下面条目中哪些行含有字符串“Open”？请找出这些行并逐行抄下。

##### 本题输入 #####

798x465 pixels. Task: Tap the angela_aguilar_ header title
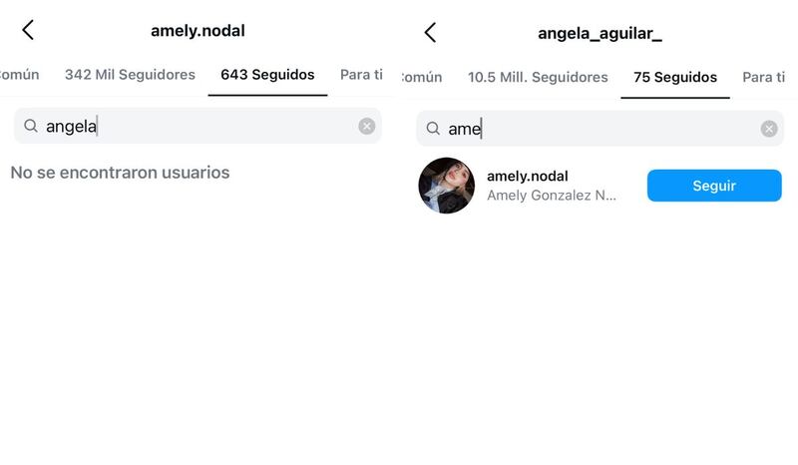(x=599, y=33)
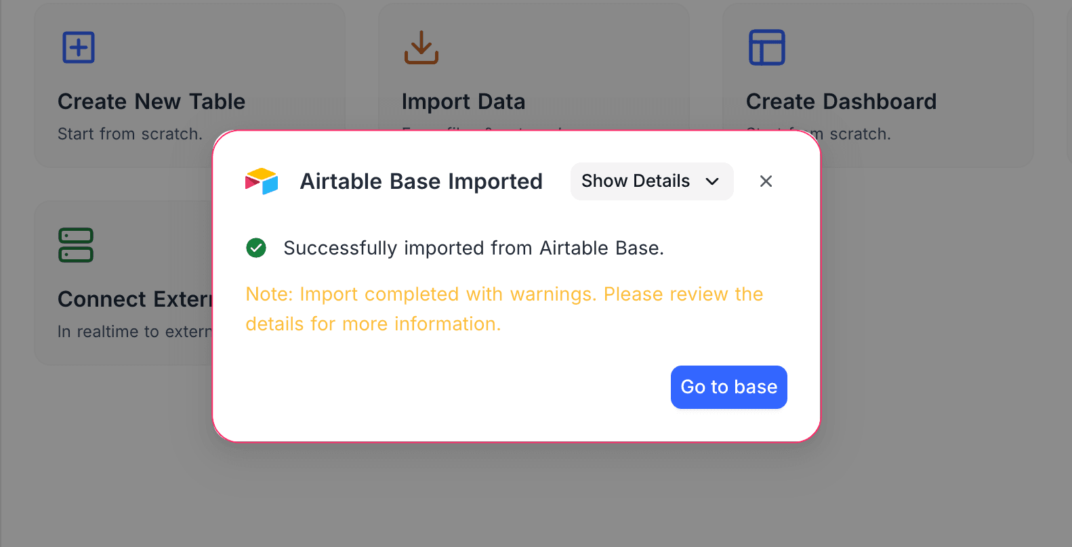Click the 'Successfully imported' message text
Image resolution: width=1072 pixels, height=547 pixels.
click(474, 248)
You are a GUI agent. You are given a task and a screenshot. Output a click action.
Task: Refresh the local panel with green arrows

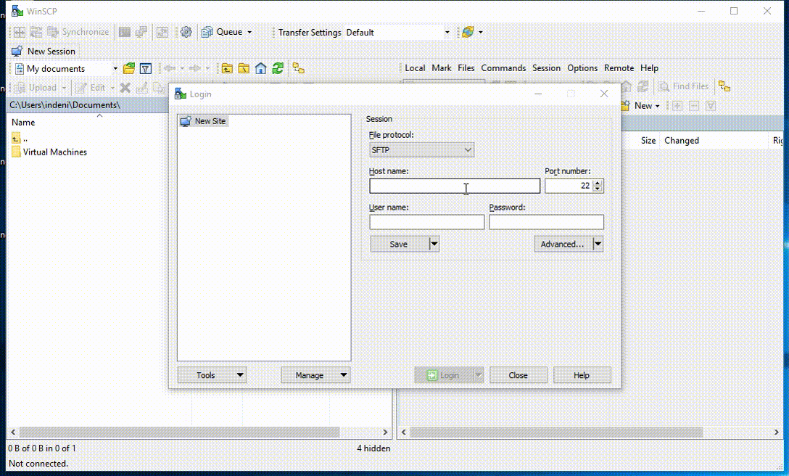[277, 68]
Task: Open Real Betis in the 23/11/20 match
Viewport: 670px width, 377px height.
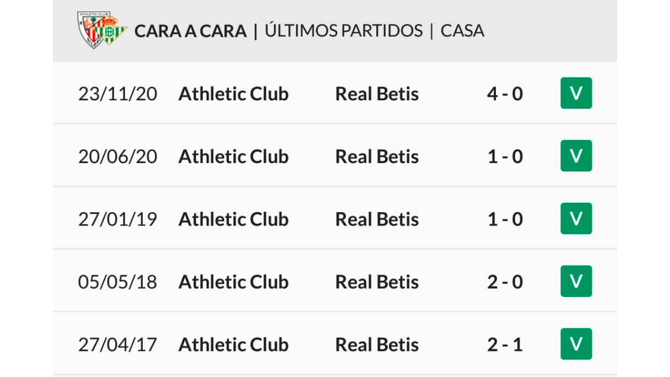Action: 377,94
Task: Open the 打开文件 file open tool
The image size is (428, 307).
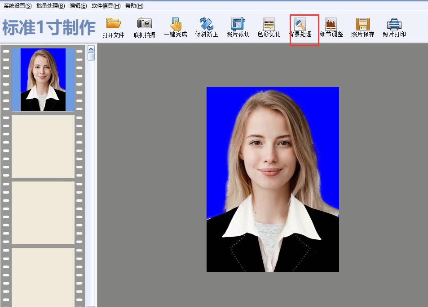Action: 114,26
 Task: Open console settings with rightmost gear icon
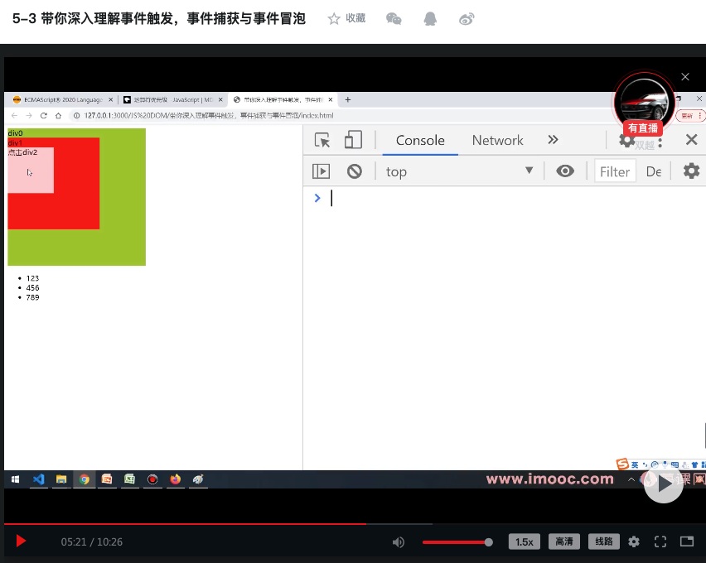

#####

#### [正确答案]
Task: Open Real Betis in the 23/11/20 match
Task: Open the 打开文件 file open tool
 Task: Open console settings with rightmost gear icon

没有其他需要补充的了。